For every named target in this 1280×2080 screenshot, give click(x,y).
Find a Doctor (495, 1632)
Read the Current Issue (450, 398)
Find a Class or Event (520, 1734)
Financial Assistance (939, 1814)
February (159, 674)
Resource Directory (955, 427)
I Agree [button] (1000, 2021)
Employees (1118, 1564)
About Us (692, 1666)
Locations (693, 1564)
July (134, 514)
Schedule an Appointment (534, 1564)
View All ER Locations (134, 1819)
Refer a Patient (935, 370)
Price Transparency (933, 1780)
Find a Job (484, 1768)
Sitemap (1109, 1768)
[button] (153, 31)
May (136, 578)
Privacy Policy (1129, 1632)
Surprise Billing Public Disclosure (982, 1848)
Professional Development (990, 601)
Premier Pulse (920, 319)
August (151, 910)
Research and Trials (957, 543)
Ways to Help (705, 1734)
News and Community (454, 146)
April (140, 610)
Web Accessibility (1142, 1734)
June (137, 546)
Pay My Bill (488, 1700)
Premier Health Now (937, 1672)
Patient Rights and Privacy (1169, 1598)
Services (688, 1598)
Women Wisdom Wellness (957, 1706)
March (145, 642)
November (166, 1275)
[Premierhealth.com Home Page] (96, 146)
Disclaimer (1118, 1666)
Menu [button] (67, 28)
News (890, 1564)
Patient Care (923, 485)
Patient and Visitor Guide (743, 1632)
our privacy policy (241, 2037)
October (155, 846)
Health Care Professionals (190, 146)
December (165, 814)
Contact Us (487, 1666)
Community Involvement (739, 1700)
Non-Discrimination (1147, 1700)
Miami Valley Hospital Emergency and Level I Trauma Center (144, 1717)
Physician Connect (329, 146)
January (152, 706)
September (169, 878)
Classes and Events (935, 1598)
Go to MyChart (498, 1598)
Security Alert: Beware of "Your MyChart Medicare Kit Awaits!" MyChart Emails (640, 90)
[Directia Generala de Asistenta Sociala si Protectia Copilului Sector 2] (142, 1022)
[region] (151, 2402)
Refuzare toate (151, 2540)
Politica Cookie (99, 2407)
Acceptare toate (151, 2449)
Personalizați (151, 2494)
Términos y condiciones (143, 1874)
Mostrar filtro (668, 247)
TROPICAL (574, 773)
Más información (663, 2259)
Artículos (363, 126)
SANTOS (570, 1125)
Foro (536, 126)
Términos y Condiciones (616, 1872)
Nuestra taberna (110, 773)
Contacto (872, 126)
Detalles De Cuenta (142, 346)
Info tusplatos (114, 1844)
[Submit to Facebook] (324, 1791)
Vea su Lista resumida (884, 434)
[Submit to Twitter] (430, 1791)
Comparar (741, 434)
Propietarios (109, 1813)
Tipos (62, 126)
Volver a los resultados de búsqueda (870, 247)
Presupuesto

▬▬▬

**Your objective:** Start at the top line of the records and retype them all exactly.

**Answer to the exercise:**
For every named target in this 1280×2080 screenshot, give click(x,y).
Find a Doctor (495, 1632)
Read the Current Issue (450, 398)
Find a Class or Event (520, 1734)
Financial Assistance (939, 1814)
February (159, 674)
Resource Directory (955, 427)
I Agree [button] (1000, 2021)
Employees (1118, 1564)
About Us (692, 1666)
Locations (693, 1564)
July (134, 514)
Schedule an Appointment (534, 1564)
View All ER Locations (134, 1819)
Refer a Patient (935, 370)
Price Transparency (933, 1780)
Find a Job (484, 1768)
Sitemap (1109, 1768)
[button] (153, 31)
May (136, 578)
Privacy Policy (1129, 1632)
Surprise Billing Public Disclosure (982, 1848)
Professional Development (990, 601)
Premier Pulse (920, 319)
August (151, 910)
Research and Trials (957, 543)
Ways to Help (705, 1734)
News and Community (454, 146)
April (140, 610)
Web Accessibility (1142, 1734)
June (137, 546)
Pay My Bill (488, 1700)
Premier Health Now (937, 1672)
Patient Rights and Privacy (1169, 1598)
Services (688, 1598)
Women Wisdom Wellness (957, 1706)
March (145, 642)
November (166, 1275)
[Premierhealth.com Home Page] (96, 146)
Disclaimer (1118, 1666)
Menu [button] (67, 28)
News (890, 1564)
Patient Care (923, 485)
Patient and Visitor Guide (743, 1632)
our privacy policy (241, 2037)
October (155, 846)
Health Care Professionals (190, 146)
December (165, 814)
Contact Us (487, 1666)
Community Involvement (739, 1700)
Non-Discrimination (1147, 1700)
Miami Valley Hospital Emergency and Level I Trauma Center (144, 1717)
Physician Connect (329, 146)
January (152, 706)
September (169, 878)
Classes and Events (935, 1598)
Go to MyChart (498, 1598)
Security Alert: Beware of "Your MyChart Medicare Kit Awaits!" MyChart Emails (640, 90)
[Directia Generala de Asistenta Sociala si Protectia Copilului Sector 2] (142, 1022)
[region] (151, 2402)
Refuzare toate (151, 2540)
Politica Cookie (99, 2407)
Acceptare toate (151, 2449)
Personalizați (151, 2494)
Términos y condiciones (143, 1874)
Mostrar filtro (668, 247)
TROPICAL (574, 773)
Más información (663, 2259)
Artículos (363, 126)
SANTOS (570, 1125)
Foro (536, 126)
Términos y Condiciones (616, 1872)
Nuestra taberna (110, 773)
Contacto (872, 126)
Detalles De Cuenta (142, 346)
Info tusplatos (114, 1844)
[Submit to Facebook] (324, 1791)
Vea su Lista resumida (884, 434)
[Submit to Twitter] (430, 1791)
Comparar (741, 434)
Propietarios (109, 1813)
Tipos (62, 126)
Volver a los resultados de búsqueda (870, 247)
Presupuesto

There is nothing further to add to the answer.